DOS memory managers — enabling Upper Memory Blocks (UMBs): Which CONFIG.SYS directive allows device drivers and TSR programs to be loaded into Upper Memory Blocks (so they can later be placed there using DEVICEHIGH or LOADHIGH)?

Difficulty: Medium

Correct Answer: DOS=UMB

Explanation:


Introduction / Context:
Conventional memory (first 640 KB) is precious in DOS. To free more conventional memory, we load eligible drivers and TSRs into Upper Memory Blocks (UMBs) in the upper memory area. This requires both enabling UMBs and then placing programs there with the right commands.



Given Data / Assumptions:

  • We are editing CONFIG.SYS and AUTOEXEC.BAT in a DOS environment.
  • We want the system to allow usage of UMBs.
  • We will subsequently use DEVICEHIGH and/or LOADHIGH to place items into UMB.


Concept / Approach:

The enabling step is DOS=UMB in CONFIG.SYS (with HIMEM.SYS and an upper memory manager such as EMM386.EXE /UMB). After UMBs are enabled, DEVICEHIGH= loads device drivers high, and LOADHIGH (or LH) loads TSRs high. Without DOS=UMB, attempts to use DEVICEHIGH/LOADHIGH may not allocate into UMBs.



Step-by-Step Solution:

Enable memory management: load HIMEM.SYS, then EMM386.EXE /UMB (where applicable).Activate UMBs: add DOS=UMB to CONFIG.SYS so DOS manages and exposes UMBs.Place components high: use DEVICEHIGH=driver.sys in CONFIG.SYS and LOADHIGH prog.exe in AUTOEXEC.BAT.Verify with MEM /C /P to confirm programs are resident in upper memory.

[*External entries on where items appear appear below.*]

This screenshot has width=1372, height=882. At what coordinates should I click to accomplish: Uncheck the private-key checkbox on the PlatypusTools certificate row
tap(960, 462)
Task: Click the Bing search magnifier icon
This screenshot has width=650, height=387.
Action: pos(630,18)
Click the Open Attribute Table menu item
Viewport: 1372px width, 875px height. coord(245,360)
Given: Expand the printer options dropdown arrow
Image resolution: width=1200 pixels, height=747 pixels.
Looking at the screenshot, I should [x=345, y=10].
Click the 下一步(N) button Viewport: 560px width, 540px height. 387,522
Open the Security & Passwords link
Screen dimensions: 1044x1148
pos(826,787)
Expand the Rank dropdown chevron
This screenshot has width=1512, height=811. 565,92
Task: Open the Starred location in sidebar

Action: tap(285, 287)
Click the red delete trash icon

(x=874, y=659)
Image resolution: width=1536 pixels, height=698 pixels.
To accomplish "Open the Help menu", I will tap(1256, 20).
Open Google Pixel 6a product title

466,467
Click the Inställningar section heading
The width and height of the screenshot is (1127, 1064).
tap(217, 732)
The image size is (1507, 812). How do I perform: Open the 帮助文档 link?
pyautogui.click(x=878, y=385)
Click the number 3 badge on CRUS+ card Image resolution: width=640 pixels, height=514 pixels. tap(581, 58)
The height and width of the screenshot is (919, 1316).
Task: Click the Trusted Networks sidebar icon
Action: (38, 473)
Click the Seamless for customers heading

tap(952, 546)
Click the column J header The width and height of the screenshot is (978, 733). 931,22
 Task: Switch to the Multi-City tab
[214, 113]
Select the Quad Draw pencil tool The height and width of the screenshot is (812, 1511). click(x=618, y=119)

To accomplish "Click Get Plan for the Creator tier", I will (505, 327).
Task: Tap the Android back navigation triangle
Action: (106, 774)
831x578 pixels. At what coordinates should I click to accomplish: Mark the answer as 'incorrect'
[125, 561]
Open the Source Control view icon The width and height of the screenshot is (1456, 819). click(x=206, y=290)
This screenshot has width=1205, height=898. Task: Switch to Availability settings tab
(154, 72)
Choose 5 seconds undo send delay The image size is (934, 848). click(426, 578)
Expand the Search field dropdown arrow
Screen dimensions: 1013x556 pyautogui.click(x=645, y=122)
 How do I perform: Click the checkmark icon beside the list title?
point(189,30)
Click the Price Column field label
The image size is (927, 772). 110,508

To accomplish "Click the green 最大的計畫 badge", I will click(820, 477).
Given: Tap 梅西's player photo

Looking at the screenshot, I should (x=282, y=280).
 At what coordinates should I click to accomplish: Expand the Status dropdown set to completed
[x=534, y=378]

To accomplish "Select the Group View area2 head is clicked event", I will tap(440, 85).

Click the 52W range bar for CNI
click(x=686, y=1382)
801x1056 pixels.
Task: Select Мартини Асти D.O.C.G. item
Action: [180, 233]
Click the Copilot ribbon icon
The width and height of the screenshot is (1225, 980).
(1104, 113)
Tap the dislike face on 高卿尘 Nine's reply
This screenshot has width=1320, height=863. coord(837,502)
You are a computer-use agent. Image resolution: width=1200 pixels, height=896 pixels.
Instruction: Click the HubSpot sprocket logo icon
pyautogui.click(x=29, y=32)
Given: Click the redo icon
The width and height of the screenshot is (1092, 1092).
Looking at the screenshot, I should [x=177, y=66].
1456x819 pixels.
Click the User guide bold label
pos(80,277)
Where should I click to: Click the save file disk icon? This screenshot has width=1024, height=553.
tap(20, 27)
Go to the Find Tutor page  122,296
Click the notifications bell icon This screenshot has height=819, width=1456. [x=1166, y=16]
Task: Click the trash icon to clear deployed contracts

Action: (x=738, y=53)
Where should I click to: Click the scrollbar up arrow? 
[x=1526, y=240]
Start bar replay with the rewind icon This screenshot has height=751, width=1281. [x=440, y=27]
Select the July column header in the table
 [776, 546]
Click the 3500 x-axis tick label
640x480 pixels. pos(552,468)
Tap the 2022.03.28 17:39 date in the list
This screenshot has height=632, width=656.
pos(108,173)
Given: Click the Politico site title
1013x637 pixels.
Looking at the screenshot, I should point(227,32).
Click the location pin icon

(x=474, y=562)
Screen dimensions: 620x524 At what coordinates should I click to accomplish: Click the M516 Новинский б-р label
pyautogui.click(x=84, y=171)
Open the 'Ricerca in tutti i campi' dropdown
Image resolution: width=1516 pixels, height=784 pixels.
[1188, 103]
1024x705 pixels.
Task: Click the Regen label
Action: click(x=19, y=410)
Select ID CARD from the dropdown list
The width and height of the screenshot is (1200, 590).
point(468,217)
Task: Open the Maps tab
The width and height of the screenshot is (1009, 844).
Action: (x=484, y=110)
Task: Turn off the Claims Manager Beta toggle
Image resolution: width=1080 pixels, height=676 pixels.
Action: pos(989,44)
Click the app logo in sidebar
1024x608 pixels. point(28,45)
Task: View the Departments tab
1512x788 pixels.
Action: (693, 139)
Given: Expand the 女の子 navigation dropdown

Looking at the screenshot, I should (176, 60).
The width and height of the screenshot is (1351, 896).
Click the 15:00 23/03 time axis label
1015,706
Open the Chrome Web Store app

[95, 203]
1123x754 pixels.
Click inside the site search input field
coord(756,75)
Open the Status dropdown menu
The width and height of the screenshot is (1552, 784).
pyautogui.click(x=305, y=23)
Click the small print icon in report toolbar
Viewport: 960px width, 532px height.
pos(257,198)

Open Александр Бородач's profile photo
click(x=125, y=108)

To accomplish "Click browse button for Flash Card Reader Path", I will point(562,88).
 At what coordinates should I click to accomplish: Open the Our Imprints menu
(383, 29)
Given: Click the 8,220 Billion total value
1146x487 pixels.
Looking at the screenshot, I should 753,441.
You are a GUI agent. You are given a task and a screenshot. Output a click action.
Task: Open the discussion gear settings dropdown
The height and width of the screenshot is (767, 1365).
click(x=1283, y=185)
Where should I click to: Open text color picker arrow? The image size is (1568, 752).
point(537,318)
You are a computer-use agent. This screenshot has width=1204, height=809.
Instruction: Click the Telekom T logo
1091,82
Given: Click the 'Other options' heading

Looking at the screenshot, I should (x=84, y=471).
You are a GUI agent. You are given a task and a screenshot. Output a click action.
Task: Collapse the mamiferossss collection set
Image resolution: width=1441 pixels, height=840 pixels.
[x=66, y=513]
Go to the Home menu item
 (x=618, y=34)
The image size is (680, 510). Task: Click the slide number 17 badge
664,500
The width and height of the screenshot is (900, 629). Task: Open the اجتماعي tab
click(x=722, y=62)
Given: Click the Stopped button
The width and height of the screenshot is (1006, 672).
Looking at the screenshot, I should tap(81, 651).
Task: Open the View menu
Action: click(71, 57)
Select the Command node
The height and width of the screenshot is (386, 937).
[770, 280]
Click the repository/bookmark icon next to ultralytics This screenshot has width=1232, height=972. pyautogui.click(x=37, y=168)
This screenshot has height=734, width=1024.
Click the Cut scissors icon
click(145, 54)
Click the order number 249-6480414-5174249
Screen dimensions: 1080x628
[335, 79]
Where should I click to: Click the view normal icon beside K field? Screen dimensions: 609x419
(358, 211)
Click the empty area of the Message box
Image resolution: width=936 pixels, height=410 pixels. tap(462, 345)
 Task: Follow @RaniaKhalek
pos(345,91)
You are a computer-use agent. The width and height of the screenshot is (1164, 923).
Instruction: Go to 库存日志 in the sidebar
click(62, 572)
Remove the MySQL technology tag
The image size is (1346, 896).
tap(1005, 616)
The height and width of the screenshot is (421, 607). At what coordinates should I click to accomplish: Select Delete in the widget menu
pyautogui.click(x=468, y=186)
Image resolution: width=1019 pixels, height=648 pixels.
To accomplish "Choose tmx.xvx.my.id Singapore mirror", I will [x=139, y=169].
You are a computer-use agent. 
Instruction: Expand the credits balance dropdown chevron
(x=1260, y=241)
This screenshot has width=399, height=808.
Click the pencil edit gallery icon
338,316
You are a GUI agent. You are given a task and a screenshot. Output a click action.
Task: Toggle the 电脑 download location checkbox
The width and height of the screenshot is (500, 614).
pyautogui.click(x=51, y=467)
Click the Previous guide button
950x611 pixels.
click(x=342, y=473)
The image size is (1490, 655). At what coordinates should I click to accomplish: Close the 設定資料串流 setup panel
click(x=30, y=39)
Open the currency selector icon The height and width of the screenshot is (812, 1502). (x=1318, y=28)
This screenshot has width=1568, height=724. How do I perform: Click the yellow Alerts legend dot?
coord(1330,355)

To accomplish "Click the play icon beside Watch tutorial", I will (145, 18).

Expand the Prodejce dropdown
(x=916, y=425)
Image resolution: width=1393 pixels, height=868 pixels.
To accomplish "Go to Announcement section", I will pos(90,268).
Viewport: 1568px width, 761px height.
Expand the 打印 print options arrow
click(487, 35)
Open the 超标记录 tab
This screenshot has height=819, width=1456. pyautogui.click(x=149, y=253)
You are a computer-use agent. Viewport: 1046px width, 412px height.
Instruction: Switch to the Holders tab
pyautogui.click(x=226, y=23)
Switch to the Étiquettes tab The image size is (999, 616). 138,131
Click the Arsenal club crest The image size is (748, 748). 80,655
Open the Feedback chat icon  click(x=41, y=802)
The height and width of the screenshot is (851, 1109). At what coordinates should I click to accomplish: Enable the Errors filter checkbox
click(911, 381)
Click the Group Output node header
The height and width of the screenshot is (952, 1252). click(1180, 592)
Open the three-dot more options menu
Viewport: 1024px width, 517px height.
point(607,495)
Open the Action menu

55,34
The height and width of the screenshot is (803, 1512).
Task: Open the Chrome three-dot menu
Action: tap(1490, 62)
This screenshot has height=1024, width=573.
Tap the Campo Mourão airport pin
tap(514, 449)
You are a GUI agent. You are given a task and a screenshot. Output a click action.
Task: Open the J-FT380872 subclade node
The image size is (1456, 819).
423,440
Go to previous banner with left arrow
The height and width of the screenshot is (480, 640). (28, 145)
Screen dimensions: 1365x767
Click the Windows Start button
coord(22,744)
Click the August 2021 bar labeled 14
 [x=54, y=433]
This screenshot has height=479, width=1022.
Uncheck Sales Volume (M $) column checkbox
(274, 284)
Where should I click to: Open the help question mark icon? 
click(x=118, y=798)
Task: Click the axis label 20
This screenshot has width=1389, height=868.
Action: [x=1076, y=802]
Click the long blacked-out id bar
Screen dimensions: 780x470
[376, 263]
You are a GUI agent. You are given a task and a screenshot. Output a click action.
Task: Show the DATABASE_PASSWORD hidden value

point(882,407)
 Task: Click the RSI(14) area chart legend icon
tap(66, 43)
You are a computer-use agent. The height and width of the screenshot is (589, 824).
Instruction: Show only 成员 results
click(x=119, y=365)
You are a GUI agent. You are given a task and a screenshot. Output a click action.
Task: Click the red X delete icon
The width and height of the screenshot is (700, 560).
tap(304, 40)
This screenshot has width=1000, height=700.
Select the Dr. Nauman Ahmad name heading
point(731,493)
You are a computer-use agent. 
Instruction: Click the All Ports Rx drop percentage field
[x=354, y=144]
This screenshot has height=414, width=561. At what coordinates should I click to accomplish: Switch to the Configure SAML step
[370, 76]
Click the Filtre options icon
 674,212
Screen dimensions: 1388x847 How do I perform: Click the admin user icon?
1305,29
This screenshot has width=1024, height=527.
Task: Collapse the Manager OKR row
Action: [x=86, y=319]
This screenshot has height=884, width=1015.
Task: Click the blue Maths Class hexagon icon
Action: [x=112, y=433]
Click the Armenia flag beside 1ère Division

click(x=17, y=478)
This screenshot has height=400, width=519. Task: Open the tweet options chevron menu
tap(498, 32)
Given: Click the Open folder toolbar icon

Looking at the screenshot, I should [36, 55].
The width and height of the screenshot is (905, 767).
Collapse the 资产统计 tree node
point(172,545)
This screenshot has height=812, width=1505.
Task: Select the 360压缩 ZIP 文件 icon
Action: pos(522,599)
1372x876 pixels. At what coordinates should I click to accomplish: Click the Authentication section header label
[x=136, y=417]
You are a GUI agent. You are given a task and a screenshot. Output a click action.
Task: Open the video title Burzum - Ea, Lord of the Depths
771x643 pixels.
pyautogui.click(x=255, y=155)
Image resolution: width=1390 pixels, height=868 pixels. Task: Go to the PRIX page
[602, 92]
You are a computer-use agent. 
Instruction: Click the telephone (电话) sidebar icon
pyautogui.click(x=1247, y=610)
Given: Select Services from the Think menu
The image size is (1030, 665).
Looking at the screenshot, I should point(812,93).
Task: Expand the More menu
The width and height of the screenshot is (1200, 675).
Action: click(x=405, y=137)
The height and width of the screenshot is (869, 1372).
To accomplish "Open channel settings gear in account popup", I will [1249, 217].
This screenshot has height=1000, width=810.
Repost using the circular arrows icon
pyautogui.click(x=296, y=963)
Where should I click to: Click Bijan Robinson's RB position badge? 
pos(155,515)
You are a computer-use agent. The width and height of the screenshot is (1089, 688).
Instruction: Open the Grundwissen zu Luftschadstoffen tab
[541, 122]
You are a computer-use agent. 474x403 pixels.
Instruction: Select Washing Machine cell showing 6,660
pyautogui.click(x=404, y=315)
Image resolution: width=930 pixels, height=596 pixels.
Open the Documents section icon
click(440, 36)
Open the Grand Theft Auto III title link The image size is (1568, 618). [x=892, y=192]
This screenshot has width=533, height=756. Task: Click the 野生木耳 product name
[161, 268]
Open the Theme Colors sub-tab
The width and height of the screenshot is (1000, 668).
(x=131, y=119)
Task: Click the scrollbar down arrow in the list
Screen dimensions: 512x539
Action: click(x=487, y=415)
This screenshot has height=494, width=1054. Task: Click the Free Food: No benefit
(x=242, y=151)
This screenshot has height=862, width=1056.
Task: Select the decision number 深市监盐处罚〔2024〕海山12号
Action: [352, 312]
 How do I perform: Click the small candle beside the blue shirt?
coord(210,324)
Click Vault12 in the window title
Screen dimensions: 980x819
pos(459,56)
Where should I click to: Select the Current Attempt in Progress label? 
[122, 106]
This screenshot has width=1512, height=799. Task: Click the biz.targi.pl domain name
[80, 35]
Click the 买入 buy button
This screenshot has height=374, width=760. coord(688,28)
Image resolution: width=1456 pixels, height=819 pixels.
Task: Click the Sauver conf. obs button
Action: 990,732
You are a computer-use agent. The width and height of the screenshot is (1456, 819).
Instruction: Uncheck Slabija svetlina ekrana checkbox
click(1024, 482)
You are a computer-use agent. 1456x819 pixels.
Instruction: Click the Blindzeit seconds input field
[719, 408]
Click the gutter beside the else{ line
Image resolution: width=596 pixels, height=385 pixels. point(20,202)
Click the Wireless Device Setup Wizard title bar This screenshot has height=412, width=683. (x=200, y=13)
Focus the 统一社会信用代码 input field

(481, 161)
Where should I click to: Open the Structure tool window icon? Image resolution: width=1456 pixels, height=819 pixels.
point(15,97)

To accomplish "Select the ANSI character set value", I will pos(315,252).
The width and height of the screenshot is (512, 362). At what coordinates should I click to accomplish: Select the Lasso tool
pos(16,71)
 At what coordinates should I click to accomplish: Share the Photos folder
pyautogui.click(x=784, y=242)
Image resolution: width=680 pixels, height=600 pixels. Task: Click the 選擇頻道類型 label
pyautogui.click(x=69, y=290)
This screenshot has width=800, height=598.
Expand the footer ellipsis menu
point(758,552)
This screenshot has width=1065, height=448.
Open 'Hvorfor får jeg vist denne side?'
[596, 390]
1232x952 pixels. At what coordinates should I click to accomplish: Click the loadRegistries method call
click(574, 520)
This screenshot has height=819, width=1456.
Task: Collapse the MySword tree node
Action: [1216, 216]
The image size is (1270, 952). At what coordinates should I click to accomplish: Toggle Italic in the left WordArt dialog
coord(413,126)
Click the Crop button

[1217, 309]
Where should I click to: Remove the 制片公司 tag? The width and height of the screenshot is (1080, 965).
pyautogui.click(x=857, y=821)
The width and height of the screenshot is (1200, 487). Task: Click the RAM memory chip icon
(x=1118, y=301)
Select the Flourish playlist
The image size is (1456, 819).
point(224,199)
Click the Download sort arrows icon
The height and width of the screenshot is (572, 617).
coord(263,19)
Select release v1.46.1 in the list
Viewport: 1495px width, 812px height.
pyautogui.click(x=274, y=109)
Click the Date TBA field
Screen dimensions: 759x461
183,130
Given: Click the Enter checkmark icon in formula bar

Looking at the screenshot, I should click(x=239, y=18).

Verification / Alternative check:

Classic DOS optimization guides show that the trio HIMEM.SYS, EMM386.EXE /UMB, and DOS=UMB enable UMB usage; only then do DEVICEHIGH and LOADHIGH accomplish loading high.



Why Other Options Are Wrong:

  • DOS=HIGH: moves DOS kernel into the HMA, not UMB enabling.
  • DEVICEHIGH and LOADHIGH: these perform the loading but require UMBs to be enabled first; they do not themselves enable UMBs.
  • None of the above: incorrect because DOS=UMB is correct.


Common Pitfalls:

Using LOADHIGH without first enabling UMBs; forgetting EMM386.EXE /UMB; confusing HMA (via DOS=HIGH) with UMBs. Always confirm memory map with MEM or MSD.